Action item: All lines of the data shown below should be output exactly as they stand.

Available data:
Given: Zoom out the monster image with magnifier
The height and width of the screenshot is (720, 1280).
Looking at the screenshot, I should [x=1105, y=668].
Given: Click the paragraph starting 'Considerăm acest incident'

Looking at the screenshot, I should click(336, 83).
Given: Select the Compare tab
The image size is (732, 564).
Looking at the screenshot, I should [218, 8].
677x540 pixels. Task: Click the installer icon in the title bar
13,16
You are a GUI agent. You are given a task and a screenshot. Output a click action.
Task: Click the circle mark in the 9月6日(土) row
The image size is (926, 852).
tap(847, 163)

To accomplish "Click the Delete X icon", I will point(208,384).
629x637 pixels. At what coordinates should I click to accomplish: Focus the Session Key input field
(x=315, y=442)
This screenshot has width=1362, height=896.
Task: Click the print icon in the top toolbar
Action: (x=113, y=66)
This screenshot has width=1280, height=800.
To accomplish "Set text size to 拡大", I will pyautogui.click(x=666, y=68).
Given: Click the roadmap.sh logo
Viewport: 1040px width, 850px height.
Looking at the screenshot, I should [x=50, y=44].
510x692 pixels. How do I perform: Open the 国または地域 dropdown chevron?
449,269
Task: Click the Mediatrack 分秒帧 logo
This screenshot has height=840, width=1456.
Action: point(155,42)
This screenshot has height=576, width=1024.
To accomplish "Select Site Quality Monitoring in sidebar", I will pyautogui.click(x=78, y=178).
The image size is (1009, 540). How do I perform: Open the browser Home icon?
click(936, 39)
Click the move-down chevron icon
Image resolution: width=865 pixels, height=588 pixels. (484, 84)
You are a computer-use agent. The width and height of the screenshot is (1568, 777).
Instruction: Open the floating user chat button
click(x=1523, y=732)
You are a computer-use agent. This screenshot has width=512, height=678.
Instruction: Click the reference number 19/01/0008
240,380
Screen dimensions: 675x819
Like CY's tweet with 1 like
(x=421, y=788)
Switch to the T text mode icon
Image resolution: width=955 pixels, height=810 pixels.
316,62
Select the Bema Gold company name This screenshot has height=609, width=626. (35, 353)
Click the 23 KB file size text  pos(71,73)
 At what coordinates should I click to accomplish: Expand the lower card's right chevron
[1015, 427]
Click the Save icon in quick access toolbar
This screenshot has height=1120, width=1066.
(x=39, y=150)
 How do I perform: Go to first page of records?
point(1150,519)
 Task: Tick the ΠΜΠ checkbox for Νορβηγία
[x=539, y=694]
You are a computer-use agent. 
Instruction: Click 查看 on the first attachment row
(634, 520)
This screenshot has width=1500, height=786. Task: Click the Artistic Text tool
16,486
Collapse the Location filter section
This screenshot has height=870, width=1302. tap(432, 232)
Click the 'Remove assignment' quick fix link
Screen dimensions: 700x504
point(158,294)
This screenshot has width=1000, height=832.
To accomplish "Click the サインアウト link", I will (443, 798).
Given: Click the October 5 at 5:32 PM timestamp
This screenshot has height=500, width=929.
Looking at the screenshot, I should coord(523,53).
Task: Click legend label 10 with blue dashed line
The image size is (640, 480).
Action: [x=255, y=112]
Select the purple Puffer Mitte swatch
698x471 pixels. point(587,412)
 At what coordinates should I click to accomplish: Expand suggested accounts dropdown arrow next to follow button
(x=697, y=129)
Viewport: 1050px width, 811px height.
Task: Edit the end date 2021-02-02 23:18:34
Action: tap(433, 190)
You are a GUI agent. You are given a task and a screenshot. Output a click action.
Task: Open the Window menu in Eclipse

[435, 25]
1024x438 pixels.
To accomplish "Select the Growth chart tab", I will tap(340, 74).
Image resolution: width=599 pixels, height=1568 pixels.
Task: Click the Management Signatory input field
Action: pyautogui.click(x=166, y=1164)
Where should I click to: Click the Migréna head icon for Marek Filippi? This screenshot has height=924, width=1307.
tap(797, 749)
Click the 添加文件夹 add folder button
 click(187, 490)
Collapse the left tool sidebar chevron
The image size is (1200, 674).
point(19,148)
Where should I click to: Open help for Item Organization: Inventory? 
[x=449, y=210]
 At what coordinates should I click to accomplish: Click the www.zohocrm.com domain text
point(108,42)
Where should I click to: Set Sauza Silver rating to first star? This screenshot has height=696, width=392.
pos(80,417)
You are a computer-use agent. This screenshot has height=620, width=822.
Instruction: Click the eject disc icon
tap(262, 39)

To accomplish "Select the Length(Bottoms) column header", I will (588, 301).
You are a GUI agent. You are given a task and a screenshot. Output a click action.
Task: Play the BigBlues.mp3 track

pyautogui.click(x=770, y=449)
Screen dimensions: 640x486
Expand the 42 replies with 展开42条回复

Exercise response:
Given: Zoom out the monster image with magnifier
The height and width of the screenshot is (720, 1280).
Looking at the screenshot, I should [x=1105, y=668].
Given: Click the paragraph starting 'Considerăm acest incident'

Looking at the screenshot, I should click(336, 83).
Given: Select the Compare tab
The image size is (732, 564).
Looking at the screenshot, I should [218, 8].
677x540 pixels. Task: Click the installer icon in the title bar
13,16
You are a GUI agent. You are given a task and a screenshot. Output a click action.
Task: Click the circle mark in the 9月6日(土) row
The image size is (926, 852).
tap(847, 163)

To accomplish "Click the Delete X icon", I will point(208,384).
629x637 pixels. At what coordinates should I click to accomplish: Focus the Session Key input field
(x=315, y=442)
This screenshot has width=1362, height=896.
Task: Click the print icon in the top toolbar
Action: (x=113, y=66)
This screenshot has width=1280, height=800.
To accomplish "Set text size to 拡大", I will pyautogui.click(x=666, y=68).
Given: Click the roadmap.sh logo
Viewport: 1040px width, 850px height.
Looking at the screenshot, I should [x=50, y=44].
510x692 pixels. How do I perform: Open the 国または地域 dropdown chevron?
449,269
Task: Click the Mediatrack 分秒帧 logo
This screenshot has height=840, width=1456.
Action: point(155,42)
This screenshot has height=576, width=1024.
To accomplish "Select Site Quality Monitoring in sidebar", I will pyautogui.click(x=78, y=178).
The image size is (1009, 540). How do I perform: Open the browser Home icon?
click(936, 39)
Click the move-down chevron icon
Image resolution: width=865 pixels, height=588 pixels. (484, 84)
You are a computer-use agent. The width and height of the screenshot is (1568, 777).
Instruction: Open the floating user chat button
click(x=1523, y=732)
You are a computer-use agent. This screenshot has width=512, height=678.
Instruction: Click the reference number 19/01/0008
240,380
Screen dimensions: 675x819
Like CY's tweet with 1 like
(x=421, y=788)
Switch to the T text mode icon
Image resolution: width=955 pixels, height=810 pixels.
316,62
Select the Bema Gold company name This screenshot has height=609, width=626. (35, 353)
Click the 23 KB file size text  pos(71,73)
 At what coordinates should I click to accomplish: Expand the lower card's right chevron
[1015, 427]
Click the Save icon in quick access toolbar
This screenshot has height=1120, width=1066.
(x=39, y=150)
 How do I perform: Go to first page of records?
point(1150,519)
 Task: Tick the ΠΜΠ checkbox for Νορβηγία
[x=539, y=694]
You are a computer-use agent. 
Instruction: Click 查看 on the first attachment row
(634, 520)
This screenshot has width=1500, height=786. Task: Click the Artistic Text tool
16,486
Collapse the Location filter section
This screenshot has height=870, width=1302. tap(432, 232)
Click the 'Remove assignment' quick fix link
Screen dimensions: 700x504
point(158,294)
This screenshot has width=1000, height=832.
To accomplish "Click the サインアウト link", I will (443, 798).
Given: Click the October 5 at 5:32 PM timestamp
This screenshot has height=500, width=929.
Looking at the screenshot, I should coord(523,53).
Task: Click legend label 10 with blue dashed line
The image size is (640, 480).
Action: [x=255, y=112]
Select the purple Puffer Mitte swatch
698x471 pixels. point(587,412)
 At what coordinates should I click to accomplish: Expand suggested accounts dropdown arrow next to follow button
(x=697, y=129)
Viewport: 1050px width, 811px height.
Task: Edit the end date 2021-02-02 23:18:34
Action: tap(433, 190)
You are a GUI agent. You are given a task and a screenshot. Output a click action.
Task: Open the Window menu in Eclipse

[435, 25]
1024x438 pixels.
To accomplish "Select the Growth chart tab", I will tap(340, 74).
Image resolution: width=599 pixels, height=1568 pixels.
Task: Click the Management Signatory input field
Action: pyautogui.click(x=166, y=1164)
Where should I click to: Click the Migréna head icon for Marek Filippi? This screenshot has height=924, width=1307.
tap(797, 749)
Click the 添加文件夹 add folder button
 click(187, 490)
Collapse the left tool sidebar chevron
The image size is (1200, 674).
point(19,148)
Where should I click to: Open help for Item Organization: Inventory? 
[x=449, y=210]
 At what coordinates should I click to accomplish: Click the www.zohocrm.com domain text
point(108,42)
Where should I click to: Set Sauza Silver rating to first star? This screenshot has height=696, width=392.
pos(80,417)
You are a computer-use agent. This screenshot has height=620, width=822.
Instruction: Click the eject disc icon
tap(262, 39)

To accomplish "Select the Length(Bottoms) column header", I will (588, 301).
You are a GUI agent. You are given a task and a screenshot. Output a click action.
Task: Play the BigBlues.mp3 track

pyautogui.click(x=770, y=449)
Screen dimensions: 640x486
Expand the 42 replies with 展开42条回复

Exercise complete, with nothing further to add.